Researchers at the University of Kansas (KU) sought to define criteria for hyper-palatable foods by conducting a literature review, then using nutrition software and applying their definition to 7,757 food items in the U.S. Department of Agriculture’s (USDA) Food and Nutrient Database for Dietary Studies (FNDDS).

“We essentially took all of the descriptive definitions of the foods from the literature—for example, Oreos or mac and cheese—and we entered these one by one into a nutrition program that is very careful in how it quantifies a food’s ingredients,” said lead author Tera Fazzino, assistant professor of psychology at KU and associate director of the Cofrin Logan Center for Addiction Research and Treatment at KU’s Life Span Institute. “This nutrition software essentially provides in fine-grained detail a data set that specifies how many calories per serving are in this food, and how much fat, sodium, sugar, carbohydrates, fiber, and all sorts of other things.”

The team looked for items that met criteria established by their literature review as enhancing palatability, specifically where “the synergy between key ingredients in a food creates an artificially enhanced palatability experience that is greater than any key ingredient would produce alone.”

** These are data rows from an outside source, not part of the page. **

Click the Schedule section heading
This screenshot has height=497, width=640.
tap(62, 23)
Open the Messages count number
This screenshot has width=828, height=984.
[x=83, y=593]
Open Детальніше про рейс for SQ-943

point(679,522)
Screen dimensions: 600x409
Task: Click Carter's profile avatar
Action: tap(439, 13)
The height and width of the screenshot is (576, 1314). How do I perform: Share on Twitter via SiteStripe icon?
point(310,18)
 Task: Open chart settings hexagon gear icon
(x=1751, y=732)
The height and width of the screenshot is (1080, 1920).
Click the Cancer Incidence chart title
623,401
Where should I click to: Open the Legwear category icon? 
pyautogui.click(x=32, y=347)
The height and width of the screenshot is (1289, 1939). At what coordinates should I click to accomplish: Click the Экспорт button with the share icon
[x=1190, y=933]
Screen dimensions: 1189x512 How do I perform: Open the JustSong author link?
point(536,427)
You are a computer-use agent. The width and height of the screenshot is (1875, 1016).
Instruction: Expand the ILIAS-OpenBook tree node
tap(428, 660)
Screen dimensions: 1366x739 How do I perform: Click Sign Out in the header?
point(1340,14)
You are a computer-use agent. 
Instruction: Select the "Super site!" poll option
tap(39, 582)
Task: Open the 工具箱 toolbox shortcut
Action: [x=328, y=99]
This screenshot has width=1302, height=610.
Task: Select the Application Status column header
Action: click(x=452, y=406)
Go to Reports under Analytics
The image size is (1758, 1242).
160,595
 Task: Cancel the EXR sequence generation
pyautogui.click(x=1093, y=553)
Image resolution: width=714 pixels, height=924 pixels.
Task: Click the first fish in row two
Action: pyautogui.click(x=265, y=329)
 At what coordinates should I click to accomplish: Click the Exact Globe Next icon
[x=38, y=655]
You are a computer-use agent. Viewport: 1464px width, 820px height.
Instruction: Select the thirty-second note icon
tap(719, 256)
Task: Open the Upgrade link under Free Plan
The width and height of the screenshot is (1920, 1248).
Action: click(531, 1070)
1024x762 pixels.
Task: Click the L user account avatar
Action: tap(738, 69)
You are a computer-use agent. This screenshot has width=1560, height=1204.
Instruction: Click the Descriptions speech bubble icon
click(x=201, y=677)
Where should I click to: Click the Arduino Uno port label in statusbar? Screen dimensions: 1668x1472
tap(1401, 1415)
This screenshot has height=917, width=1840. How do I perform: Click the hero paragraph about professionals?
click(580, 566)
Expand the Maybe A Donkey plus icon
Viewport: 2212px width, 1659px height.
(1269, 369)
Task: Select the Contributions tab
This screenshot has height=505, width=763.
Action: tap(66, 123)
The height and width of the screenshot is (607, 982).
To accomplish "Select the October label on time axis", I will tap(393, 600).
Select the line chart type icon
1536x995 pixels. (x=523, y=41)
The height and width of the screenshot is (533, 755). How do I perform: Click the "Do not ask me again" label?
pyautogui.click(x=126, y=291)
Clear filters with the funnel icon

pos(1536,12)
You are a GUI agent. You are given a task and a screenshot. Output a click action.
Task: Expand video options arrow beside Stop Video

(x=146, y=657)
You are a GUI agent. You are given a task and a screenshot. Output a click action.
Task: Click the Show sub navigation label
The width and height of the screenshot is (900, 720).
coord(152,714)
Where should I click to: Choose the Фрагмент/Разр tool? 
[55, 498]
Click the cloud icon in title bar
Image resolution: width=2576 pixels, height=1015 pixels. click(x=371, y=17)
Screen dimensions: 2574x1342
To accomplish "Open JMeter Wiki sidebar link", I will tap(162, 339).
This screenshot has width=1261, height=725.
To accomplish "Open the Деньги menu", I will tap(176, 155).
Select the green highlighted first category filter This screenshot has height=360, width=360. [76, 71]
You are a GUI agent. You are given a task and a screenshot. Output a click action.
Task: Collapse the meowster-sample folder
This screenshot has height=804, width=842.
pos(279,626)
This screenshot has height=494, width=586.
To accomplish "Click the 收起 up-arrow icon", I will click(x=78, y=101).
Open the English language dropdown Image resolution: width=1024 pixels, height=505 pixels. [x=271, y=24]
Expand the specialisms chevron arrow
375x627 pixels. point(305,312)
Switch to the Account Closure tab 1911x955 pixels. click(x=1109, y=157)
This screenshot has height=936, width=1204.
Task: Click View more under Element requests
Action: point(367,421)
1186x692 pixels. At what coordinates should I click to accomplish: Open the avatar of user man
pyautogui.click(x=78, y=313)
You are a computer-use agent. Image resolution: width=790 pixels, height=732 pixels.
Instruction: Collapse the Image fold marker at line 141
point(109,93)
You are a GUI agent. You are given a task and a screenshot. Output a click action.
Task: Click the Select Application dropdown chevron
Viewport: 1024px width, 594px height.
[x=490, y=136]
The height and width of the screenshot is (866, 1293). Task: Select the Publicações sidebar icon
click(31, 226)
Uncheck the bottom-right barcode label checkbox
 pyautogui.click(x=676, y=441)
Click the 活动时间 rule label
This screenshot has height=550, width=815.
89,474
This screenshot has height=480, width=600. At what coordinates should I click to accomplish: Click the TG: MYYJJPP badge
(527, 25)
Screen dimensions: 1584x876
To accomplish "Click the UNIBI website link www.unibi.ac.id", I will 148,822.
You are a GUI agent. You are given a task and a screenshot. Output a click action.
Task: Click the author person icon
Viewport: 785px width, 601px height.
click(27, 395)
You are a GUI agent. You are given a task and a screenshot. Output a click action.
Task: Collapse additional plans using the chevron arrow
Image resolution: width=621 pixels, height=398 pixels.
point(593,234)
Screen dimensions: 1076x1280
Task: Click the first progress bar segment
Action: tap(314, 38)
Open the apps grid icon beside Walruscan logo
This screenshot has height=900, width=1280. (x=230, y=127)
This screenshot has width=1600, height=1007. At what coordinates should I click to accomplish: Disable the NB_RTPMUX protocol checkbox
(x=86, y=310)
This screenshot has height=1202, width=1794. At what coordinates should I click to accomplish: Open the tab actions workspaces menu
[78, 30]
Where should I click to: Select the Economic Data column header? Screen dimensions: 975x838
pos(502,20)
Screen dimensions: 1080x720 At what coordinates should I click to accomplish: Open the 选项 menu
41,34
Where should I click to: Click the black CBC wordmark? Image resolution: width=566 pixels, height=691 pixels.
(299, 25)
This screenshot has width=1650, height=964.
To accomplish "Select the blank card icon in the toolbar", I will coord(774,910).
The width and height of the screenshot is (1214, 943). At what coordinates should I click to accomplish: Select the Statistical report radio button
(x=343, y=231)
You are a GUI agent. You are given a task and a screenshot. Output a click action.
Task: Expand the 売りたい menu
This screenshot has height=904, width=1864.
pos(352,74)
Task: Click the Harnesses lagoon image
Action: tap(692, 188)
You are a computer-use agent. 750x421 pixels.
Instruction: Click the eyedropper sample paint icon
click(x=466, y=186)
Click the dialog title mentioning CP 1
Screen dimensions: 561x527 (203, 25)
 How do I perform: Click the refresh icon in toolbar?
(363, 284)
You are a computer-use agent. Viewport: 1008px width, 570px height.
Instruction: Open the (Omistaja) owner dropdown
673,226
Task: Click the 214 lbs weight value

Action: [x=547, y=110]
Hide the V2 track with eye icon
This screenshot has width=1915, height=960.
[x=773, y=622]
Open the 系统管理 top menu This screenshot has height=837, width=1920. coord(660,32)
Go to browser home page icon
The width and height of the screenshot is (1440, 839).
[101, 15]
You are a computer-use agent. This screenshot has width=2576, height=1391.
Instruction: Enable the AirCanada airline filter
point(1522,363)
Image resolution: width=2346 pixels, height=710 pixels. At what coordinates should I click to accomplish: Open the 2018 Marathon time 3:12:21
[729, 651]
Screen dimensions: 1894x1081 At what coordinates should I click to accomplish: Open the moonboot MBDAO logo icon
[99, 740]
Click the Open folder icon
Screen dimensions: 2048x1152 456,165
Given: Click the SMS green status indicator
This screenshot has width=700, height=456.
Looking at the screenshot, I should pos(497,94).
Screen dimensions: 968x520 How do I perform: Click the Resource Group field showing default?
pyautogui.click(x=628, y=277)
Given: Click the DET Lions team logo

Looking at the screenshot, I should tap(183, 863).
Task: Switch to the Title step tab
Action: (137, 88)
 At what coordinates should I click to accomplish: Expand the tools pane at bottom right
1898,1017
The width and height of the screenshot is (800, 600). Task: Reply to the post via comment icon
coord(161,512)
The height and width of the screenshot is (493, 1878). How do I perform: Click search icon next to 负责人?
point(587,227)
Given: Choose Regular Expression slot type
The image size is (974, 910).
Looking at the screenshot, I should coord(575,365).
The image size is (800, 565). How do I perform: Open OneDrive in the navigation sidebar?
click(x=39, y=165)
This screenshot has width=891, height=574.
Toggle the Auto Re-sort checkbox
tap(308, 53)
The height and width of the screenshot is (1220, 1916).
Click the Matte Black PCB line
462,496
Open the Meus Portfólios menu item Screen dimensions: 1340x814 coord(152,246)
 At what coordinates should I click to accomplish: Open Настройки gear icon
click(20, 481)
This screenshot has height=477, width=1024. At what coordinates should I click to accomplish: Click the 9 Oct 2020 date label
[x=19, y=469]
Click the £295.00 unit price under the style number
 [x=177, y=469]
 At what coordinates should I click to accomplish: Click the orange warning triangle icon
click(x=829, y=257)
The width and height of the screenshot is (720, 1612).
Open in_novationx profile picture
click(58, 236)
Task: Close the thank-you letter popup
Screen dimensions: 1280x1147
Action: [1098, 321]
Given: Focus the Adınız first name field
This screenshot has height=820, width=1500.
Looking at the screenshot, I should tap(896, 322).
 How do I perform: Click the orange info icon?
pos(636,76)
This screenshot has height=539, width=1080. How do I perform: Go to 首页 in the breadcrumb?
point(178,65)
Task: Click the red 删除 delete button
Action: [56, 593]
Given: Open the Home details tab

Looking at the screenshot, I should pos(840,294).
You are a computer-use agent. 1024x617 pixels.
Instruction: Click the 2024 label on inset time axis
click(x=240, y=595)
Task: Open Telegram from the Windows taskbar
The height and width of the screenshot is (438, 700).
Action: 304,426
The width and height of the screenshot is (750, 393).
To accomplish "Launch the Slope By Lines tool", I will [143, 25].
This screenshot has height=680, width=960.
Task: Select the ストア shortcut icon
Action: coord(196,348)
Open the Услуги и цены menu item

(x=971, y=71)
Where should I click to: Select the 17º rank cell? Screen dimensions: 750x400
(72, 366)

They identified these synergies with specific values applied to three “clusters”—combinations of fat and sodium (such as hot dogs or bacon); combinations of fat and simple sugars (like cake, ice cream, and brownies); and combinations of carbohydrates and sodium (such as crackers, pretzels, and popcorn).

“Essentially, we wanted to identify foods that appear to cluster together with what appeared to be like similar levels of at least two ingredients, because that’s the theoretical basis for inducing the synergistic palatability effect,” said Fazzino. “Through a visualization process, we were able to see there were essentially three types of foods that appeared to cluster together in terms of their ingredients.”

Once the researchers were able to quantify characteristics of hyper-palatability, they applied their definition to foods cataloged in the FNDDS. They hoped to discover how prevalent hyper-palatable foods have become in the American diet. They found that 62% of foods in the FNDDS met the criteria for at least one of the three clusters they’d identified. Most (70%) of those foods that qualified were high in fat and sodium, such as meat dishes or egg- and milk-based foods like omelets or cheese dips. Some 25% of the hyper-palatable foods were high in fat and sugar, and 16% of these foods were high in carbohydrates and sodium. Less than 10% qualified in more than one cluster.

“We need more evidence—but eventually if research begins to support that these foods may be particularly problematic for society, I think that could warrant something like a food label saying, ‘this is hyper-palatable,’” said Fazzino. “We might even think about the restriction of certain types of foods that are available in certain places—for example, in elementary school cafeterias for kids whose brains are still developing and who may be impacted by these types of foods.”